Rosjanie zaatakowali nocą. Znów wykorzystali swoją ulubioną broń
W nocy z 21 na 22 października ukraińska obrona powietrzna zniszczyła trzy rosyjskie drony bojowe oraz pocisk manewrujący. Najeźdźcy znów wykorzystali broń, którą systematycznie terroryzują ukraińskie wojska i ludność cywilną.
Jak poinformowały Siły Powietrzne Ukrainy, armia Putina przeprowadziła osiem wystrzałów rakiet ziemia-powietrze S-300 z obwodu biełgorodzkiego w Rosji i okupowanej części obwodu donieckiego. To systemy, których najeźdźcy w desperacji zaczęli używać do ataków na cele lądowe. Poza tym wykorzystali też pocisk manewrujący Ch-59 i pięć dronów.
Rosjanie nieustannie sieją terror przy pomocy dronów
Ukraińska obrona powietrzna zadziałała i udało się strącić Ch-59, a także trzy drony. Okazało się, że były to drony Shahed irańskiej produkcji, które niemal od początku rosyjskiej inwazji stanowią ogromny problem dla Ukraińców. Są stosunkowo tanie w produkcji, dostarczane na masową skalę i mimo prostej konstrukcji bardzo niebezpieczne.
Rosjanie wykorzystują dwie wersje tych dronów - Shahed-131 oraz Shahed-136. Obydwie osiągają prędkość do 190 km/h, ale równią się wielkością i zasięgiem. Shahed-131 przenosi ładunek wybuchowy do ok. 15 kg, podczas gdy w Shahed-136 może on ważyć nawet 40 kg. Pierwszy wymieniony bezzałogowiec ma zasięg ok. 900 km, większy może pokonywać dystans nawet 2 tys. km.
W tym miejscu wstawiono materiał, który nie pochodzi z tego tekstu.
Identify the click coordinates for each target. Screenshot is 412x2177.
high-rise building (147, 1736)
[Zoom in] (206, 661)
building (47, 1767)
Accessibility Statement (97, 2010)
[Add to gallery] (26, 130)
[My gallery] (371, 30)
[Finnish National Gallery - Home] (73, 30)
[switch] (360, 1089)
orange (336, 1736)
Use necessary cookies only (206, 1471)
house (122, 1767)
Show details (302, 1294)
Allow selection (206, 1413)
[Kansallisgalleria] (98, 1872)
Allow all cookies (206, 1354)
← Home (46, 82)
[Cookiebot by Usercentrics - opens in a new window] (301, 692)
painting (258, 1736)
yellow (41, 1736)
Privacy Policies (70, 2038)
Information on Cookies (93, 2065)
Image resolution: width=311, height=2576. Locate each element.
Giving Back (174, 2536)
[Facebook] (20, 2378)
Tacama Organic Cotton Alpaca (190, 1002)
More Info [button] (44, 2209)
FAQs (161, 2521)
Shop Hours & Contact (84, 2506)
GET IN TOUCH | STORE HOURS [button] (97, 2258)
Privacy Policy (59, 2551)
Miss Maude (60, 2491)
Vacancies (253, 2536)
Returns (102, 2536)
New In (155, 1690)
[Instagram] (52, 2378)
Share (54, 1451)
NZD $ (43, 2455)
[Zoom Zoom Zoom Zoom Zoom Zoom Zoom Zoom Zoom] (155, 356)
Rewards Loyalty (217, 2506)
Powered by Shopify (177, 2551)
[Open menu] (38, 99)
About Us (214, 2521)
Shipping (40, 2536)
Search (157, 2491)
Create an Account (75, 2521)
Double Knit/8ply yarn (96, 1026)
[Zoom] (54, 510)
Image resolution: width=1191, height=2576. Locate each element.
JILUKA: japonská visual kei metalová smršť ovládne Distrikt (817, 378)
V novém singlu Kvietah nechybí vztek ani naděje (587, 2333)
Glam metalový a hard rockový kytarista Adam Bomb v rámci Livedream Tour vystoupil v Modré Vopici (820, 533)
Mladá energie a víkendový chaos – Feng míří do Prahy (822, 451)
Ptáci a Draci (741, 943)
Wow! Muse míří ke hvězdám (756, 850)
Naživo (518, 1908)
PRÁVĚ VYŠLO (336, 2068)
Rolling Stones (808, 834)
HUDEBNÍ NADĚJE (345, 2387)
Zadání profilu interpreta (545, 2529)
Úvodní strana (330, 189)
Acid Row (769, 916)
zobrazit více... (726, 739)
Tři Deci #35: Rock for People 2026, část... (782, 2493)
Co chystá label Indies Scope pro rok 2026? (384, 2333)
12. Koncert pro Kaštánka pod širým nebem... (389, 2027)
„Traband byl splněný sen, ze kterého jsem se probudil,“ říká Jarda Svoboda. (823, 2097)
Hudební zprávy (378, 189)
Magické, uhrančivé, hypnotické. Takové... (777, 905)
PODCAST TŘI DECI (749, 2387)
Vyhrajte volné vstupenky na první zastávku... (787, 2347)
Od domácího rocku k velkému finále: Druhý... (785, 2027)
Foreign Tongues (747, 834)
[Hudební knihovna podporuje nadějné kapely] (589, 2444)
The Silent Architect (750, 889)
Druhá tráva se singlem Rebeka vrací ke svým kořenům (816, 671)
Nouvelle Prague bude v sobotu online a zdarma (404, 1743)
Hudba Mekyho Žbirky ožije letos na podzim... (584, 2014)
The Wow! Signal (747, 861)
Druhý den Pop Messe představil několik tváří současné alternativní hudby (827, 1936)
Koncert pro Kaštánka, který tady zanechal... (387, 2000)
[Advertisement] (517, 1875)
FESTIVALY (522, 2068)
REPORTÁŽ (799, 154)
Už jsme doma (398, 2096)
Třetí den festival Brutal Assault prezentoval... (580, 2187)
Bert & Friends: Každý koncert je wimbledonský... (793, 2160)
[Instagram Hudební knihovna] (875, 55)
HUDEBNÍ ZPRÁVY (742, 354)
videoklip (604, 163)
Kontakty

Nic nie wskazuje na to, aby w najbliższym czasie najeźdźcy mogli ograniczyć ataki z wykorzystaniem tych dronów. Ukraińcy boją się, że może być ich jeszcze więcej, ponieważ Rosjanie rozpoczęli produkcję tej broni w zakładach na swoim terytorium. Niektóre potrzebne komponenty docierają z Iranu, co jest kolejnym potwierdzeniem bardzo bliskiej współpracy tych państw.
Dalsza część artykułu pod materiałem wideo
Pocisk manewrujący Ch-59 jest groźniejszy, przynajmniej pod kątem skali rażenia. Ma zasięg do 40 km i przenosi głowicę bojową ważącą ok. 150 kg. Takiej broni Rosjanie mają jednak znacznie mniej niż dronów. Nie jest to też najniebezpieczniejszy tego typu arsenał, np. wersja Ch-59M ma większy zasięg i głowicę bojową o masie ponad 300 kg.
Nie ustają również ataki Lancetami
Siły Powietrzne Ukrainy poinformowały jednocześnie, że dobę wcześniej zestrzelono trzy bezzałogowce Lancet. To drony, które są wykorzystywane głównie do niszczenia ukraińskiego sprzętu, bardzo często obierają za cel polskie armatohaubice Krab.
Lancet ma długość 5 m oraz rozpiętość sięgającą 1 m. Wyróżnia się charakterystycznym podwójnym skrzydłem w kształcie litery X. Rozpędza się do ok. 300 km/h, cechując się przy tym zasięgiem do nawet 70 km. Głowicę bojową stanowi w nim ładunek burząco-kumulacyjny o masie ok. 3 kg.